Post the name of your motherboard here if you like and we will check it out.


----------



## Coolcat12 (Nov 20, 2006)

I got the ASUS M2N-E Socket AM2 NVIDIA nForce 570 Ultra MCP ATX AMD Motherboard , if that was what you were asking for.


----------



## Houndog777 (May 17, 2007)

Hi, if your bios is older than 0602, then you should update it, otherwise it will not recognise the processor.
(The most recent bios is 0802).
Using Asus Update is the easiest way and both that and the latest bios are available to download from here....
http://support.asus.com/download/download.aspx?SLanguage=en-us

You can find out which bios revision you have by by going to Start> All Programs> Accessories> System Tools> System Information
There, at System Summary you will see an entry like this:
bios version/date 0602 02/05/2007


----------



## Coolcat12 (Nov 20, 2006)

It says 0502 12/4/2006. So I'm guessing I should update. i also checked my bios and it also says unknown model.
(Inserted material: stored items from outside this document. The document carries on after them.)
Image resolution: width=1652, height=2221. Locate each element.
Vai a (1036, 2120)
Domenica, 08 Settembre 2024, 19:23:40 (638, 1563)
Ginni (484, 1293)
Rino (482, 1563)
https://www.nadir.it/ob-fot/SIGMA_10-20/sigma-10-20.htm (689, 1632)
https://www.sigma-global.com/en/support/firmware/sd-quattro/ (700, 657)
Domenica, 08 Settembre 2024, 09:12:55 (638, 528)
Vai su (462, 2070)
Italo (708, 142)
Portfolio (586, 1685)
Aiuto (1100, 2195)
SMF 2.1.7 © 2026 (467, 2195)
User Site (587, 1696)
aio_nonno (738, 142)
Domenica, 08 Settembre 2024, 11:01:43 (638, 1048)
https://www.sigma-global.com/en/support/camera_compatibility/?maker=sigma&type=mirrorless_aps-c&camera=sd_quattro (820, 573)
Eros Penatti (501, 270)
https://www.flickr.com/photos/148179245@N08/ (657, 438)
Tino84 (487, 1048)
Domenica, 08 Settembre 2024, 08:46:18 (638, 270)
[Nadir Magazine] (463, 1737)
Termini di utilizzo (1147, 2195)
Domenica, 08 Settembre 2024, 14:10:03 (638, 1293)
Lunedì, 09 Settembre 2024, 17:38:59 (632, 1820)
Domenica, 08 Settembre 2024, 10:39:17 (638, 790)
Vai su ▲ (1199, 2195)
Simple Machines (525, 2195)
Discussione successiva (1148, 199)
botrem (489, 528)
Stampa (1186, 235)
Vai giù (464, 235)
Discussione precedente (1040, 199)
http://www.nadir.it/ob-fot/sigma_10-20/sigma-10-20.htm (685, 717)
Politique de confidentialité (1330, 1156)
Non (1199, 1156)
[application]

What am I suppose to download on that website? (I'm new to updating bios, dont know much about it)


----------



## Houndog777 (May 17, 2007)

Hi,
Please only do this if you are confident.
go to the site and you will see some drop-down boxes. Choose:=
Motherboard
Socket AM2
M2N-E
Now click search.
You then have a list of downloads. Download and save the latest BIOS file.
Remember where you saved it to.
Next, choose Utilities from the download categories and download/save Asus Update. Unzip it and the bios file.
Install Asus Update and Run the program.
It will give you options on how you wish to update your bios.
Choose to update from file, and it will ask where the file is.
Point to the bios folder you have just unzipped and then follow the instructions, which are quick and easy.
If in any doubt about any part of this, stop and post a question to us, or have someone more comfortable with bios stuff to do it for you.


----------



## Houndog777 (May 17, 2007)

Are you confident enough?

Once updated and rebooted, press F2 or Delete or whatever you press to enter the bios setup and load the bios defaults.
Only make changes for essentials you've added yourself like usb keybd e.g.
Save & exit.
Next step is to update all your drivers. LOL


----------



## Coolcat12 (Nov 20, 2006)

I downloaded 0802 and then went under utilities and dont see Asus Update anywhere. I am, what would happen if something goes wrong? :x


----------



## Houndog777 (May 17, 2007)

Hi, choosing the utilities tab from the top bar it's the third one down:
Version 7.08.01


----------



## Houndog777 (May 17, 2007)

Hi, the only thing that can go wrong is you have the wrong bios for your motherboard.
So as long as you are 100% sure you have an Asus M2N-E , then all will be ok.


----------



## Coolcat12 (Nov 20, 2006)

Ok. I'll post a picture to be sure.


----------



## Houndog777 (May 17, 2007)

It does that a lot, apparently very busy. Sometimes it takes hours for them to get their act together.
Are you nervous?


----------



## Houndog777 (May 17, 2007)

Post a picture of what?


----------



## Coolcat12 (Nov 20, 2006)

To be sure, do the picture look good on what I'm downloading?


----------



## Houndog777 (May 17, 2007)

Yes ,that's it.


----------



## Coolcat12 (Nov 20, 2006)

Ok so after I'm done with this you said I have to update all my other drivers, these would include which ones exactly?


----------



## Houndog777 (May 17, 2007)

I was only joking.
Follow the instructions of the Asus Update exactly and Remember to enter the bios setup to load defaults when your pc restarts after updating.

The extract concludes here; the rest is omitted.